Professor Brettschneider und dessen wissenschaftliche Mitarbeiter analysierten in Zusammenarbeit mit dem Beratungsunternehmen clavis über 500 Pressemitteilungen der deutschen und der österreichischen Bundesregierung.

Sie durchkämmten mehr als 3500 Antworten auf die am häufigsten gestellten Fragen der deutschen Ministerien auf Bundes- und Landesebene. Und dabei stießen die Wissenschaftler auf schwer verdauliche Kost: Schachtelsätze mit bis zu 80 Wörtern, Fachjargon, Fremdwörter, Begriffsungetüme und Verwaltungsdeutsch.
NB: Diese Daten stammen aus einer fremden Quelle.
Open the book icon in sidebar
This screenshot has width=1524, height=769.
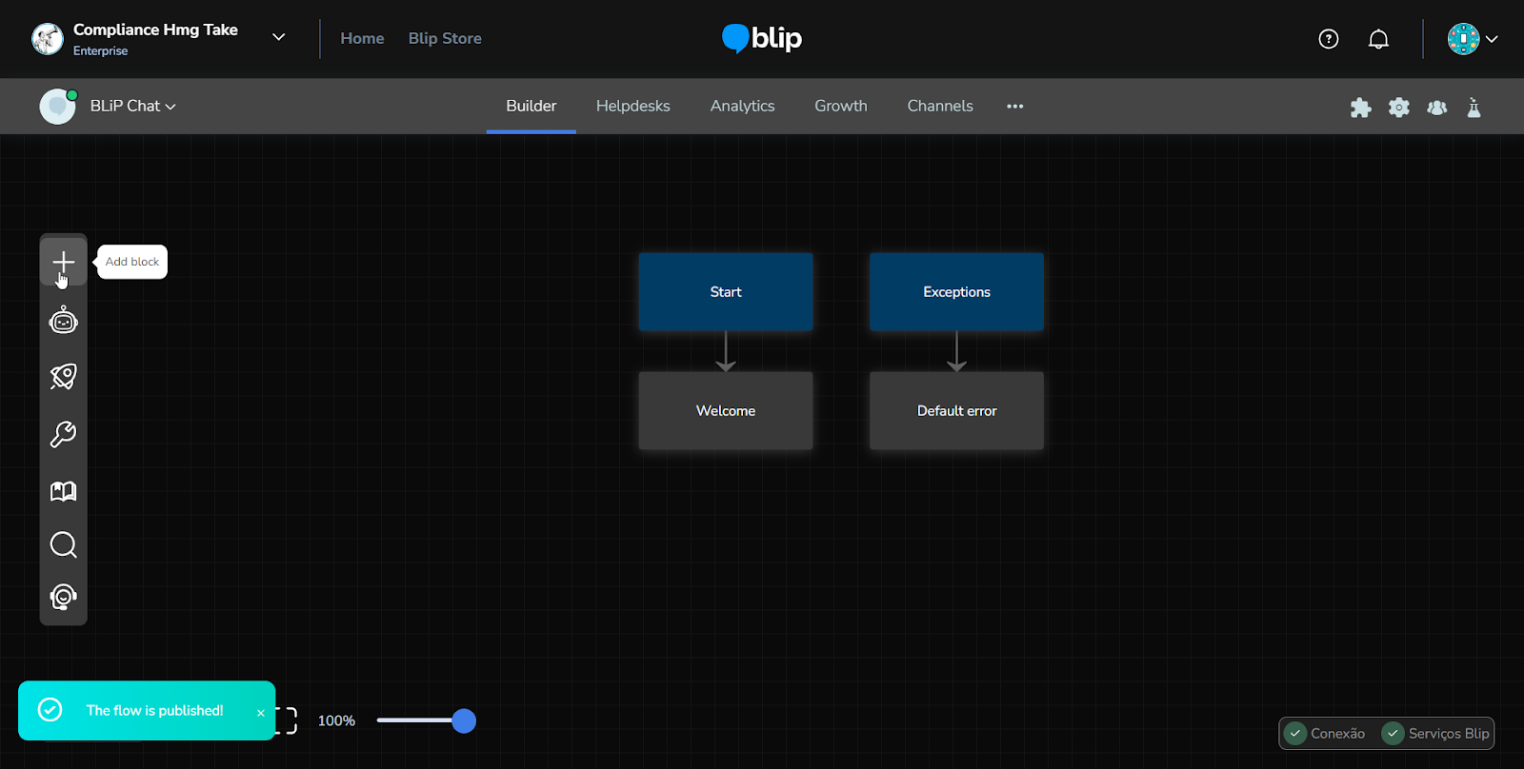[63, 491]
Ein Bandwurmsatz aus Bayern

Ein Bandwurm aus dem Bayerischen Gesundheitsministerium: "Stellt sich die ambulante Versorgungslage in einem Landkreis oder einer kreisfreien Stadt bereits (deutlich) problematisch dar, lassen sich Schwerpunktpraxen oder Teststellen nicht reibungslos etablieren und betreiben, stellt die Verfügbarkeit von erforderlicher Schutzausrüstung ein wiederkehrendes Problem dar oder treten kurzfristig unvorhersehbare, besondere Ereignisse auf, dann dürfte aber eher davon auszugehen sein, dass die Aufgabe eines Versorgungsarztes einer Vollzeitbeschäftigung entspricht und auch nur mit zusätzlicher Hilfe des einzusetzenden Arbeitsstabes bewältigt werden kann."
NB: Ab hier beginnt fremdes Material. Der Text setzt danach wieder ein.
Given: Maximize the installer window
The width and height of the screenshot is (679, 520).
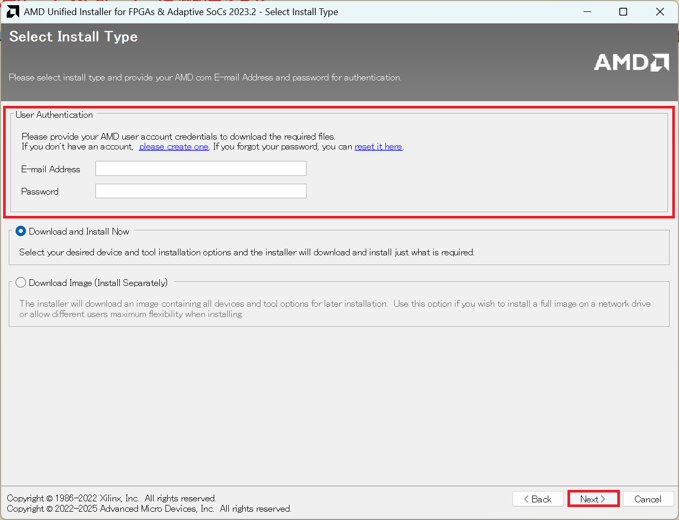Looking at the screenshot, I should pos(623,11).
Neben endlos langen Sätzen wie diesen irritieren zahlreiche Fremd- und Fachwörter, denn Information bieten Wörter wie "Corona Matching Faziliät", "respiratorische Erreger" oder "asymptomatische Infektion" nicht.

Das Fachgebiet für Kommunikationswissenschaft, insbesondere Kommunikationstheorie, an der Universität Hohenheim untersucht seit 15 Jahren die formale Verständlichkeit zahlreicher Texte: Analysiert werden Wahlprogramme, Medienberichterstattung, Kunden-Kommunikation von Unternehmen, Verwaltungs- und Regierungskommunikation oder Vorstandsreden von DAX-Unternehmen.

Von Doktorarbeit bis Hörfunk-Nachrichten

Möglich werden diese Analysen durch eine Software, die nach überlangen Sätzen und Fachwörtern sucht. Anhand dieser Merkmale wird der "Hohenheimer Verständlichkeitsindex" gebildet; er reicht von schwer verständlich (0) bis leicht verständlich (20).

Zum Vergleich: Doktorarbeiten in Politikwissenschaft haben eine durchschnittliche Verständlichkeit von 4,3 Punkten. Hörfunk-Nachrichten kommen im Schnitt auf 16,4 Punkte.